Ahmad Jawid OBAYD, Abdullah KARATAŞ
Tarihi süreç içinde insanlığın gündeminden hiç çıkmayan bir mesele olan göç sorunu, 2000’li yıllarda da dünyanın çoğu ülkesinde hep gündemde tutulmuştur. Ekonomik endişeler ve savaş korkusu öncelikli olmak kaydıyla, birçok nedenle bireyler yaşadıkları mekânlardan toplu halde ayrılmaktadırlar. Tüm dünya ülkelerinde olduğu gibi Afganistan’da da göçün önemli bir sorun haline geldiği söylenebilir.
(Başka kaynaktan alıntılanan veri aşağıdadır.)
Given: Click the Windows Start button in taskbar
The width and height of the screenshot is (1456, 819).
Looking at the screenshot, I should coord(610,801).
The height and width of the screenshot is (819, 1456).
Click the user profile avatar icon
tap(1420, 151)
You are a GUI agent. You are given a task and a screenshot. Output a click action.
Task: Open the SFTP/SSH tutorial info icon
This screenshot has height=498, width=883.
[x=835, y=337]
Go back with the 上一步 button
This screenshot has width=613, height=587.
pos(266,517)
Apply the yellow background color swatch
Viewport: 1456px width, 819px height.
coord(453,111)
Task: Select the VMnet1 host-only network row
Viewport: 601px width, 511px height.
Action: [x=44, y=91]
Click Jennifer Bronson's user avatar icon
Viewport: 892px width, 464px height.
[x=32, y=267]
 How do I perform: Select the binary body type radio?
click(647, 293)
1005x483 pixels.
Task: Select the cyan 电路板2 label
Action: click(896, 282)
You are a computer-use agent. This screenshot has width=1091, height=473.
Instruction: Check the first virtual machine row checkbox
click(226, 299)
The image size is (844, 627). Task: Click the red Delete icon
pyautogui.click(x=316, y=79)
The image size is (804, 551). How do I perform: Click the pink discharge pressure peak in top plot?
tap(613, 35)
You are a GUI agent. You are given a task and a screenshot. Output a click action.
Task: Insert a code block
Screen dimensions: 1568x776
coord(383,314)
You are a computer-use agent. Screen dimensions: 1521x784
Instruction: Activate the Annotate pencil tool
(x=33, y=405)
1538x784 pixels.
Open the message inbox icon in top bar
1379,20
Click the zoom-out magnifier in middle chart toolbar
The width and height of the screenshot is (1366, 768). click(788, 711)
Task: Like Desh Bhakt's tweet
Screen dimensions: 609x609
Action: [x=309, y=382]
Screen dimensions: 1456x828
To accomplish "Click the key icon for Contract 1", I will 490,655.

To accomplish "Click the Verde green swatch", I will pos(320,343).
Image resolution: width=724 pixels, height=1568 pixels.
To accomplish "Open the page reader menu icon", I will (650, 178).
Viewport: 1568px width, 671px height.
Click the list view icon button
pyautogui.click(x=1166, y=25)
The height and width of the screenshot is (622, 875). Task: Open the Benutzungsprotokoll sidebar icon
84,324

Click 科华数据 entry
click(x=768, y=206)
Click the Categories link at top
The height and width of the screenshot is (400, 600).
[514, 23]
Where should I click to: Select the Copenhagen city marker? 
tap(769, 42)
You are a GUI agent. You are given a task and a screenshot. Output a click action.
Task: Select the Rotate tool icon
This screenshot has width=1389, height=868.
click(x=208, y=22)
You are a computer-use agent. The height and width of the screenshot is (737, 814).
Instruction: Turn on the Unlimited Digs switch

Afganistan, 1979’daki Sovyet işgalinden bu yana 40 yılı aşkın süredir ardı kesilmeyen işgaller, iç çatışmalar ve dış müdahalelerden dolayı silahların hiç susmadığı bir ülke konumundadır. Afganistan, süper güçlerin çatışma sahası olmasının yanında sosyal, ekonomik ve siyasi istikrarsızlıkla beraber terörle de anılan bir ülke haline gelmiştir. Her geçen gün artan şiddet olayları, tarihi İpek Yolu’nun geçtiği bir ülke olan Afganistan’ı adeta yaşanmaz bir ülke durumuna getirmiştir. Ülke içindeki huzursuz ve güvensiz ortam nedeniyle yıllardır göç sorunları yaşayan Afganistan, 20. yüzyılda komşu ülkeler başta olmak üzere dünyanın her yerine göç vermeye başlamıştır. İlk başta göç merkezi olarak Pakistan ve İran tercih edilmiş, daha sonra ise Türkiye ön plana çıkmıştır. İnsanlar yaşamış oldukları ekonomik, terör, güvenlik sorunları ve iç çatışmaların etkisiyle ülkesini terk etmek zorunda kalmaktadır. Diğer taraftan gelişmiş ülkelerdeki müreffeh hayat koşulları, ekonomik olanaklar ve güvenlik imkânları da bu ülkelere göçü cazip hale getirmektedir. Bu çalışmada, Afganistan’da göç sorunu, neden ve sonuçlarıyla ele alınacaktır.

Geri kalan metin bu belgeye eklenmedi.